July 2
Alone, that's how I feel right now. All I feel is alone. and with all that has happened to me, I don't know if I am meant to be alone.
I just got out of a relationship with an abusive man, forced upon me by my parents. He was a lawyer and this is what my parents wanted. What they didn't know was his abusive habits. He had a short fuse and I was afraid to come home every evening.
I would make excuses to leave, I would rather be anywhere then with him. One day it hit me. I cannot spend the rest of my life with this person. My parents would be upset, but it was their fault forcing me into an unwanted marriage at such a young age.
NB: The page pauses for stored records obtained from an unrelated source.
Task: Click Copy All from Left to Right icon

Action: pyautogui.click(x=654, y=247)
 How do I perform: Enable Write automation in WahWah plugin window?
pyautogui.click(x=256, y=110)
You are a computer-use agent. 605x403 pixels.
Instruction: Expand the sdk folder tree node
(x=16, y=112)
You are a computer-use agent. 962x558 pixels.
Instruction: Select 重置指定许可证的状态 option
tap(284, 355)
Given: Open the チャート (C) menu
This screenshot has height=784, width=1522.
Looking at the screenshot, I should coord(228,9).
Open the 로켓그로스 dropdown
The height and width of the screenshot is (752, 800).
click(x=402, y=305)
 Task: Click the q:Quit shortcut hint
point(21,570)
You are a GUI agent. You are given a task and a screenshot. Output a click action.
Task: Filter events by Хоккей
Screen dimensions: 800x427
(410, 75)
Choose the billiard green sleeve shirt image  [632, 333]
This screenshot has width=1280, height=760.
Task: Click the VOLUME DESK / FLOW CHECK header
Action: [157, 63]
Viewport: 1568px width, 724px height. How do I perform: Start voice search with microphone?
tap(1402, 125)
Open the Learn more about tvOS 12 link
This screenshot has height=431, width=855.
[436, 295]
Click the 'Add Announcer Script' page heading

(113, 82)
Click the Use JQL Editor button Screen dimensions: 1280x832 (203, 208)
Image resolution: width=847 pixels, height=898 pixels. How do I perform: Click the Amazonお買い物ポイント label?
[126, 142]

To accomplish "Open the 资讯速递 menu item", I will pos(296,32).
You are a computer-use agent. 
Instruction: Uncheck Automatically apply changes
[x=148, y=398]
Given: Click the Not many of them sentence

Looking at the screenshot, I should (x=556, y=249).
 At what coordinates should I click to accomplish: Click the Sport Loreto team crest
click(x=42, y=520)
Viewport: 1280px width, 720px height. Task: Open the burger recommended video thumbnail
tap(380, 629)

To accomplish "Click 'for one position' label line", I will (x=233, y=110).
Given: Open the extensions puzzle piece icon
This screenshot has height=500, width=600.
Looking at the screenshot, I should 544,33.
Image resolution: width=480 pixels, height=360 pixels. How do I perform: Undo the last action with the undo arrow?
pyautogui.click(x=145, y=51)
I finally got the nerve to divorce Him. I can't even mention his name because the thought of the pain he brought to my life is unbearable. He always made me feel like such a worthless being, I couldn't stand it. It's been a few weeks, and I feel so alone.
July 6
Today, I met with some friends and we talked about my divorce. They tell me I should start dating again. They say it's good for me if I want to move on. I want to forget but right now it seems impossible.
July 7
I reconsidered what my friends told me. I think they're right. I never really had the chance to meet someone I really cared about.. Except the one boy I ever truly loved. Adam. I was young, maybe I wasn't in love, but the way he made me feel wasn't anything you could ever imagine.
July 9
Yes, his name was Adam, Adam Levine. Just mentioning his name makes me smile. I miss him. I dated him for about a year, until my parents found out that he was a struggling musician. I was forced to break up with him. Oh how I cried, but my parents never cared. I'm sorry, I can't right anymore today.
-----------first chapter? :) good?--------
YOU ARE READING
Chasing Adam (fan fiction)
FanfictionMy name is Molly. I knew Adam in high school. He was my first love, and I was his. He is famous now, so that makes it even harder to find him again. I still love him. I was forced into a marriage by my parents at a really young age. They didn't know...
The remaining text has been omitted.